▶ Exercise goal:
Please give back all the records exactly, but keep the pictures out.

▶ Input records:
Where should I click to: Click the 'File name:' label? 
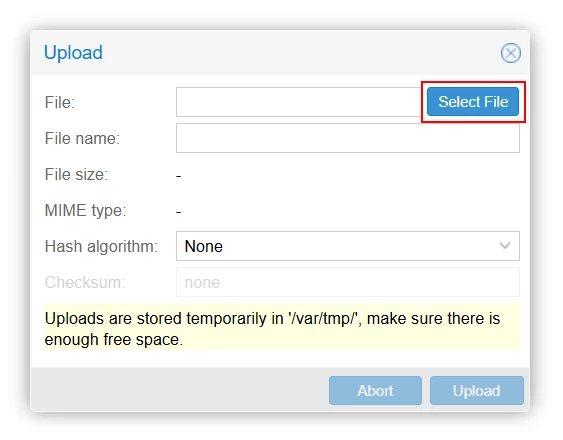(x=82, y=138)
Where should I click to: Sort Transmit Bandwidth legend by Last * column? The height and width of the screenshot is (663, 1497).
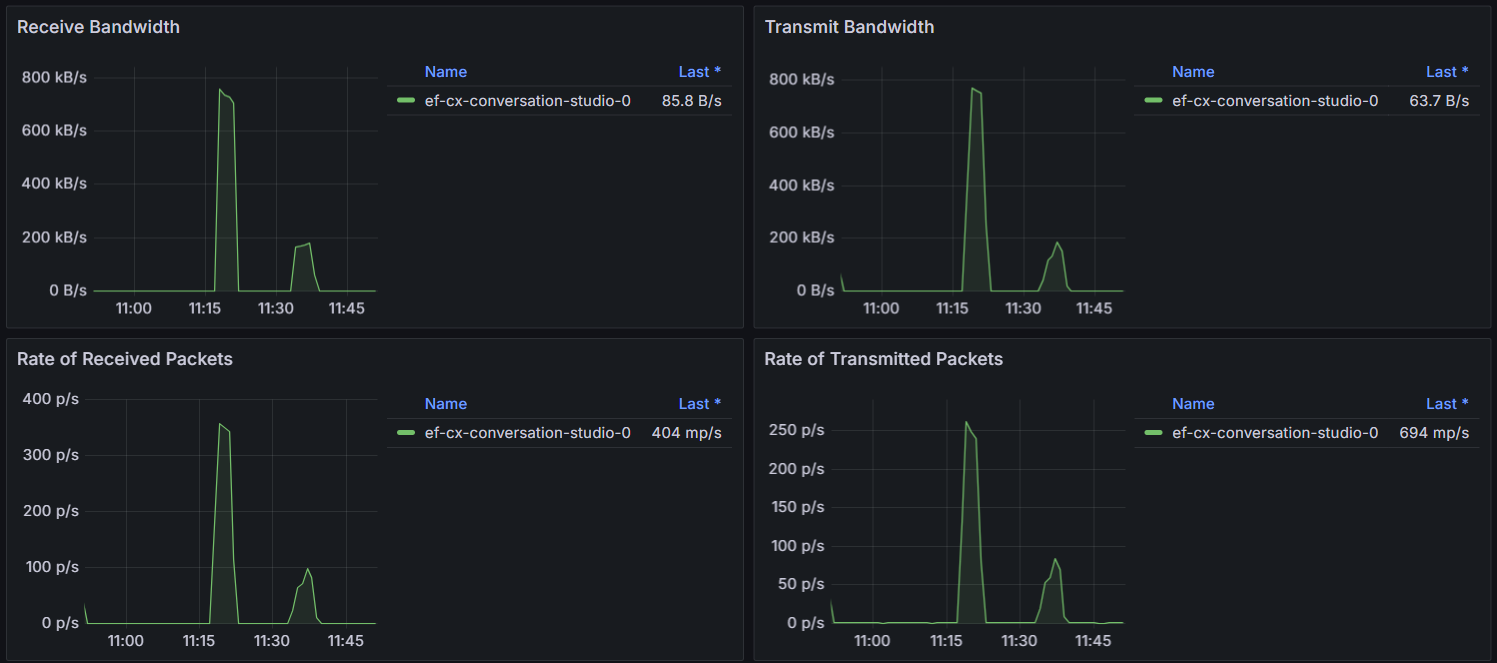(x=1447, y=72)
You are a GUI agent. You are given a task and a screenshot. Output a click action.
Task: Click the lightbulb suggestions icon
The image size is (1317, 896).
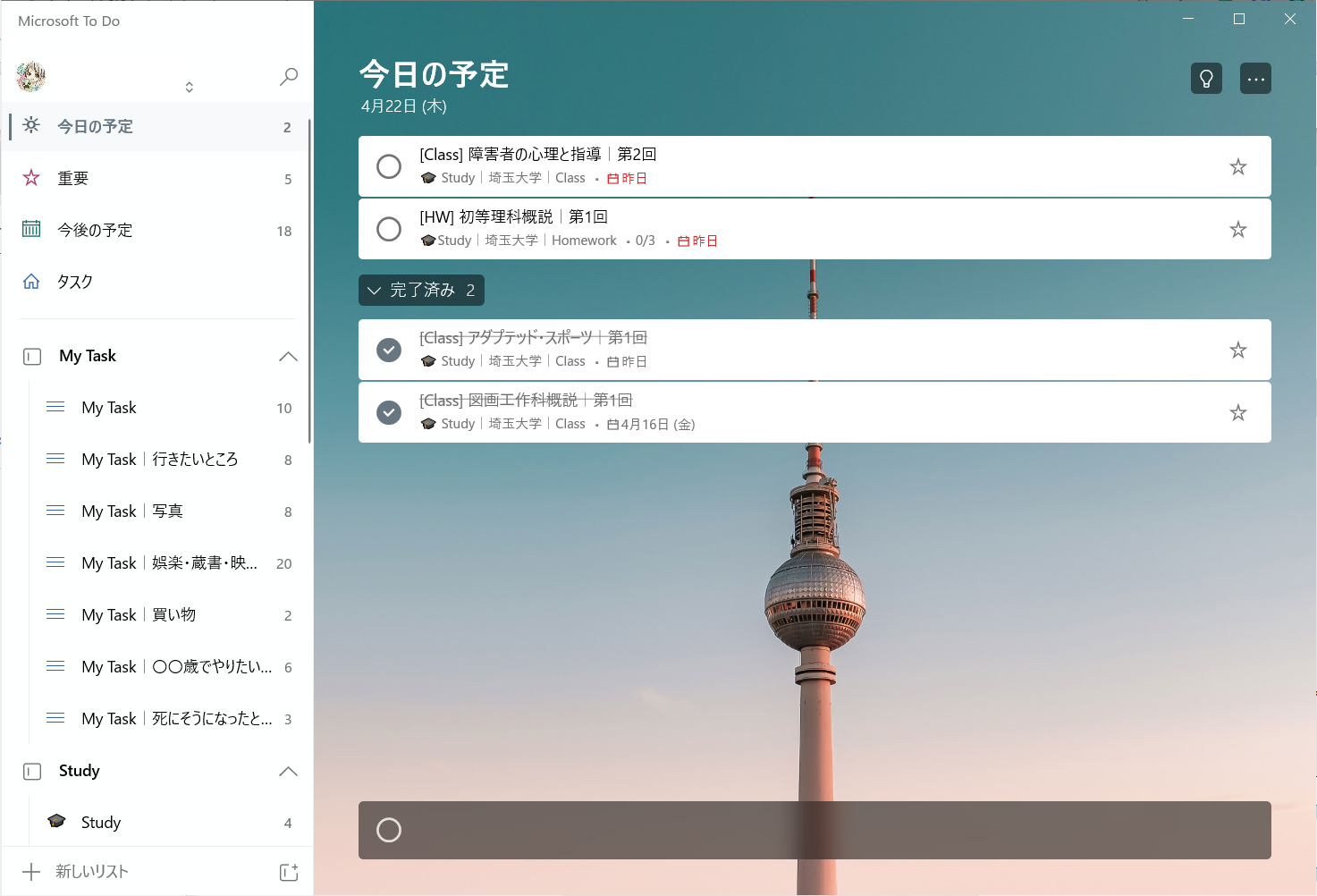(x=1206, y=79)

▶ Solved exercise:
Where should I click to: Click the 'File name:' label? 
(x=82, y=138)
Where should I click to: Sort Transmit Bandwidth legend by Last * column? The height and width of the screenshot is (663, 1497).
(x=1447, y=72)
You are a GUI agent. You are given a task and a screenshot. Output a click action.
Task: Click the lightbulb suggestions icon
The image size is (1317, 896).
(x=1206, y=79)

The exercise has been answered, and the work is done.